Here, the least force applied to prevent motion is when friction vector is pointing upward.
Write both of your equations, \Sigma\vec{F}=0 x and y.

Solve equations simultaneously. You unknowns are N and F and you have two equations.

 

[mslena79]

I don't understand.

 

[Link-]

I don't understand.

Due to my english? It can't be that bad.

 

[mslena79]

No, I think I am having trouble because I am not sure where to place the applied force vector on my free body diagram. I have fs pointing +y, mg -y, Fn=-x, F 40 deg. in the (-x,-y)quadrant.

 

[Link-]

No, I think I am having trouble because I am not sure where to place the applied force vector on my free body diagram. I have fs pointing +y, mg -y, Fn=-x, F 40 deg. in the (-x,-y)quadrant.

Ahh. That's they way it's suppose to be. Now you make use the following equations

\sum Fx=0

-Fn+F*cos(40)=0

Note: I assumed the angle given is the angle between the force and the x axis, otherwise you should use sin

\sum Fy=0

Fs-m*g+F*sin(40)=0 Fs=\mu s*Fn so first equation for Fn you should have:

Fn=F*cos(40) and you substitute this equation on the \sum Fy=0 equation:

F*cos(40)-m*g+F*sin(40)=0 and then F=\frac{m*g}{cos(40)+sin(40)}

;-)

 

[jacksonpeeble]

I recently came across this question while looking for solutions to mine (which was essentially the same thing). After solving it, I thought that I'd come back and add on to the solution, in case there were still some questions or somebody else is in need of assistance.
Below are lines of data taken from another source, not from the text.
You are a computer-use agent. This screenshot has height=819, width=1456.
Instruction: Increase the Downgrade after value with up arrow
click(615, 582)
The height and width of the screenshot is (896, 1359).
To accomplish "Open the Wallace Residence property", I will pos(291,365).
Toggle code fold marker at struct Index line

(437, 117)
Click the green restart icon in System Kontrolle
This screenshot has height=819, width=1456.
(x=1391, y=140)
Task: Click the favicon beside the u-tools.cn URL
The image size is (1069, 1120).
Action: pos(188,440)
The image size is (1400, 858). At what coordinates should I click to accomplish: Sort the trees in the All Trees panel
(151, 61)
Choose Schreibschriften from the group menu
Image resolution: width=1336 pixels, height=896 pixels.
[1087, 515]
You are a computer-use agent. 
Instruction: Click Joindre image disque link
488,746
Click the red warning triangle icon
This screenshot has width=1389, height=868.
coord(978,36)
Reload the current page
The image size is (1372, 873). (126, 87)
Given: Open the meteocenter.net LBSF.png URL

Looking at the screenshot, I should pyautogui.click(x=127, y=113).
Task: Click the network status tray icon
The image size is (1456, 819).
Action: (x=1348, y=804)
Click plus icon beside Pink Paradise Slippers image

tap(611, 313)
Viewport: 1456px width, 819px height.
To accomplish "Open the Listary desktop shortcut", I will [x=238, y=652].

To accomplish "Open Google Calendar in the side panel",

Fcos(x)-w+usFn=0 and Fsin(x)-Fn=0

After simplifying the two equations that, together, find the solution to the problem, one ends up with:

\frac{W}{cos(\Theta\degree)+\mu_{s}sin(\Theta\degree)}=F_{n}

where Theta is the angle measurement, Mu is the coefficient, and W is the weight (or force).

 

[jacksonpeeble]

Likewise, for the second part, simply subtract the second term in the denominator rather than adding, because the frictional force is in the opposite direction.